Thanks in advance for your input.


----------



## camaraderie (May 22, 2002)

wannabe....
First ...relax...it ain't tough!! We did Carriacou to Martinique in one overnight sail so your distances are shorter than that and if I remember right, you will be leavng from Marigot Bay in St. Lucia. I would tell you to explore St. Lucia a bit and take a land tour...you can also easily bop over to LeMarin in Martinique for a bitof good French cooking and topless beaches!! (G)
You may expect typical sailing weather to be 15-25 knots out of the East/SE in December to it is a bit boisterous but nothing too heavy and you are sailing in the lee of the islands most of the time. It is the passages between the large islands that can catch you if you don't shorten sail a bit before coming out of the lee. 
If you can sail overnight on your charter, you can be in the Tobago keys in about 18 hours.
I think one experienced sailor is fine for the trip as long as the other charter members include one or two that are in good health and can follow orders! 
Have fun...the Tobago Cays are great. AVOID mainland St. Vincent if possible. Cariacou and Bequia are nice stops. The Doyle guide to he Windward Islands is worth getting.


----------



## SanderO (Jul 12, 2007)

I haven't sailed this for over a decade so don't rely on my comments... but here goes.

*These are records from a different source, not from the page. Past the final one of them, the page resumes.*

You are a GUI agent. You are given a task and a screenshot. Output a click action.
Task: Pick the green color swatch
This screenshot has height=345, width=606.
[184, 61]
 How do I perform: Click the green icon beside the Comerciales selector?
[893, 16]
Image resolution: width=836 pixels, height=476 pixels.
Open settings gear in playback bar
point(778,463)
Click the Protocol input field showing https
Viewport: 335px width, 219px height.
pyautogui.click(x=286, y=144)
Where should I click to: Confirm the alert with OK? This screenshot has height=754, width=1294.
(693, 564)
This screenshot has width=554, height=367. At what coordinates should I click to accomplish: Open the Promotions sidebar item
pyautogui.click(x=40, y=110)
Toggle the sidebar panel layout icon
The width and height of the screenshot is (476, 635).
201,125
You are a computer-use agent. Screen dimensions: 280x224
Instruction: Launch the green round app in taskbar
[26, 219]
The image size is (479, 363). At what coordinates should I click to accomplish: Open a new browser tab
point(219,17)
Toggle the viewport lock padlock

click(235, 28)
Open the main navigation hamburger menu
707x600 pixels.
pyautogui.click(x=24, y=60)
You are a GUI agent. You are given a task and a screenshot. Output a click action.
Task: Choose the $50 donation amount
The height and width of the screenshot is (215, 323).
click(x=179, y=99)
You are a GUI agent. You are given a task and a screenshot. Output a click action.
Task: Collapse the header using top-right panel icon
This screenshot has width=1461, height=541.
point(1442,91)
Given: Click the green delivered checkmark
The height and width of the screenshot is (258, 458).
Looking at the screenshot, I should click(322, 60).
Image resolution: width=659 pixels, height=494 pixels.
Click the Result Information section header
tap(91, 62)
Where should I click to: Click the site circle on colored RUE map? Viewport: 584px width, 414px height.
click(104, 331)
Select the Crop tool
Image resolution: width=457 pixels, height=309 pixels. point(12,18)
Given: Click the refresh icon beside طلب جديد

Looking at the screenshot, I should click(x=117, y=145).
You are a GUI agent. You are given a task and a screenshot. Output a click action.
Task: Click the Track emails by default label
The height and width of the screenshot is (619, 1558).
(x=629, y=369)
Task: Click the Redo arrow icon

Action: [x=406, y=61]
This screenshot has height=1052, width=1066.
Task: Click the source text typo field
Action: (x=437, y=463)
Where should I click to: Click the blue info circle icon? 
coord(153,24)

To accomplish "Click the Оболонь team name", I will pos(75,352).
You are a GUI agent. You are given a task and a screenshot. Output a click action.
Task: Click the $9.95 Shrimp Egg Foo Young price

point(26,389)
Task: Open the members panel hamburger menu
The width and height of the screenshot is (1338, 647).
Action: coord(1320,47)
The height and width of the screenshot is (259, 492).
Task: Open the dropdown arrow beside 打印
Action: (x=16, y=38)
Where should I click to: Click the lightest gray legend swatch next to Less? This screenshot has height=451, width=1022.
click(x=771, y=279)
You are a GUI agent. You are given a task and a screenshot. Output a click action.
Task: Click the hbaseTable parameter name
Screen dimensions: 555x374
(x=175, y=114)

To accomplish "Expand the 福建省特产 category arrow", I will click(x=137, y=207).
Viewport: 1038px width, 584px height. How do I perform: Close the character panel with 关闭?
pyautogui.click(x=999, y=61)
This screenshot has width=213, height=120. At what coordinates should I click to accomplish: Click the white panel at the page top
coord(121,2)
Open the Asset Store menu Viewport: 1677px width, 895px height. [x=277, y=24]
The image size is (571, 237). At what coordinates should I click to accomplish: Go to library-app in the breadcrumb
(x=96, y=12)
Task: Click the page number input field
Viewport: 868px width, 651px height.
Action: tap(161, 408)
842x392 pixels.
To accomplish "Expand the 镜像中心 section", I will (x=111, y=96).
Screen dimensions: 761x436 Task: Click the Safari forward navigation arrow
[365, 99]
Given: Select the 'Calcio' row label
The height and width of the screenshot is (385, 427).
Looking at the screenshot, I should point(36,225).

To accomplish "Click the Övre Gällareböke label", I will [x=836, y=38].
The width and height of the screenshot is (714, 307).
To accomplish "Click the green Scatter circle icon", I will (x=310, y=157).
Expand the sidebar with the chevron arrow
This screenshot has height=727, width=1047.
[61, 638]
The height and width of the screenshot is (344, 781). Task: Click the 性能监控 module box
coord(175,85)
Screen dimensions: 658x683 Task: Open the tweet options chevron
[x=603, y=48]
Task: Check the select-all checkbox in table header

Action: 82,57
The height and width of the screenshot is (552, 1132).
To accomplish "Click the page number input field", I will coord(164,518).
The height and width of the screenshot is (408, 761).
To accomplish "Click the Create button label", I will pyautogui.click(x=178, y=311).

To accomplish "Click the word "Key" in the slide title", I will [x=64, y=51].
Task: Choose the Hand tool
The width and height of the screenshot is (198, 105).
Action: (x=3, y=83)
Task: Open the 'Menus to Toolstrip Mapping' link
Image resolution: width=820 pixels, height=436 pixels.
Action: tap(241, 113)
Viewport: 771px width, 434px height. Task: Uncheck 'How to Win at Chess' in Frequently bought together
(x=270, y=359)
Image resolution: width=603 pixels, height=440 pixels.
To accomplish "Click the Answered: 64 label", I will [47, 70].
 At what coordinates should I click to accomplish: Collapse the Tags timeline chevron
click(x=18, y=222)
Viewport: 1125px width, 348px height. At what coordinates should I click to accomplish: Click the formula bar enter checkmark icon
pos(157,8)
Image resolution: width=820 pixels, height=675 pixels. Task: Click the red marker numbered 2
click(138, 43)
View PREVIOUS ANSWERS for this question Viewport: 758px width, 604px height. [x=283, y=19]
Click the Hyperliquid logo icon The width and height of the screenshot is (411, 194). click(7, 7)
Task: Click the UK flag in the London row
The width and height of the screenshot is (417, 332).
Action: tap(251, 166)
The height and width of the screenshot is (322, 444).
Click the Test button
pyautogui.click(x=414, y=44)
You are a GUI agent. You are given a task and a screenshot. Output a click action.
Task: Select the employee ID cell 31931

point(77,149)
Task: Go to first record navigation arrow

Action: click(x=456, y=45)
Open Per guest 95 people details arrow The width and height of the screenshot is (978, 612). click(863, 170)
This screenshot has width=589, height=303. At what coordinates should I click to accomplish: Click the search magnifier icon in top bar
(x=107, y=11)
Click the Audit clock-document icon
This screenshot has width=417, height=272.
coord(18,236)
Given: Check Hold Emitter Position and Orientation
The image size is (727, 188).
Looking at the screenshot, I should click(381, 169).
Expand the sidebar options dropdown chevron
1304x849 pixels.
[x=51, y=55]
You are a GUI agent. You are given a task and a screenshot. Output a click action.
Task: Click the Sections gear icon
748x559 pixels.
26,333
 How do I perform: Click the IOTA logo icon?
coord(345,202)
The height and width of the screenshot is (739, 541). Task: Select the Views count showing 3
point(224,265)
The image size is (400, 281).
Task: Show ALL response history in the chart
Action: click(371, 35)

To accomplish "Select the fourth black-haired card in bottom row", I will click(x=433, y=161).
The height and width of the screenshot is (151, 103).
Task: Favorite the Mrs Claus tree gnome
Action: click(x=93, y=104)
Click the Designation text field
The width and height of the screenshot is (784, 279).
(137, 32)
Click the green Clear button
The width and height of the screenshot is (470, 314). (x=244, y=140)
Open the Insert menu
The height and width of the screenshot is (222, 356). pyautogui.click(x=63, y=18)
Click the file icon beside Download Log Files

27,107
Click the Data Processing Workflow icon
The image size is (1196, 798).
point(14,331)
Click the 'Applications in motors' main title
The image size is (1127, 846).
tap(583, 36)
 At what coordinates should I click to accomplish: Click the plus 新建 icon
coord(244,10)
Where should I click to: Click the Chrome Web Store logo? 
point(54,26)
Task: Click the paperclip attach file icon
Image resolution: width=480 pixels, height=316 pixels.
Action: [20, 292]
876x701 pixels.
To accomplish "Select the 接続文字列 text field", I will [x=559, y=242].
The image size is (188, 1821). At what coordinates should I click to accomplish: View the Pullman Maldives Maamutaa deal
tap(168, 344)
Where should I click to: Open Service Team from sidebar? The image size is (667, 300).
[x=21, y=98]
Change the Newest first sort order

If you start up in Rodney Bay do a stop in Marigot in St Lucia, it's one of the most delightful places in the Caribe. It's a relatively short sail from Rodney Bay and makes a perfect lunch stop.

You may need to sail west a bit to escape the lee of the Island and get some decent breezes. If you stay in closer you can have a delightful sail in flatter water and more moderate winds.

Drop in by the Pitons... they're cool.

Castries in also a funky Caribbean city.

Defintely get Chris Doyle's Cruising to the Windwards. He'll tell you everything you want to know.. current information and who knows... you might run into him down there.

Your skipper is all you need if he is competent as I am sure he is.

I don't recall the conditions between St Lucia and St Vincent other than it being a day's sail in the trades.

jef
sv shiva

There's some interesting things to see ON St Lucia


----------



## TrueBlue (Oct 11, 2004)

Wife and I vacationed in St. Lucia a few years ago and chartered a sailing excursion up and down it's Caribbean coastline, but - we didn't sail to other islands from there. We spent 10 days exploring this beautiful island though and become very familiar with the locals and their customs.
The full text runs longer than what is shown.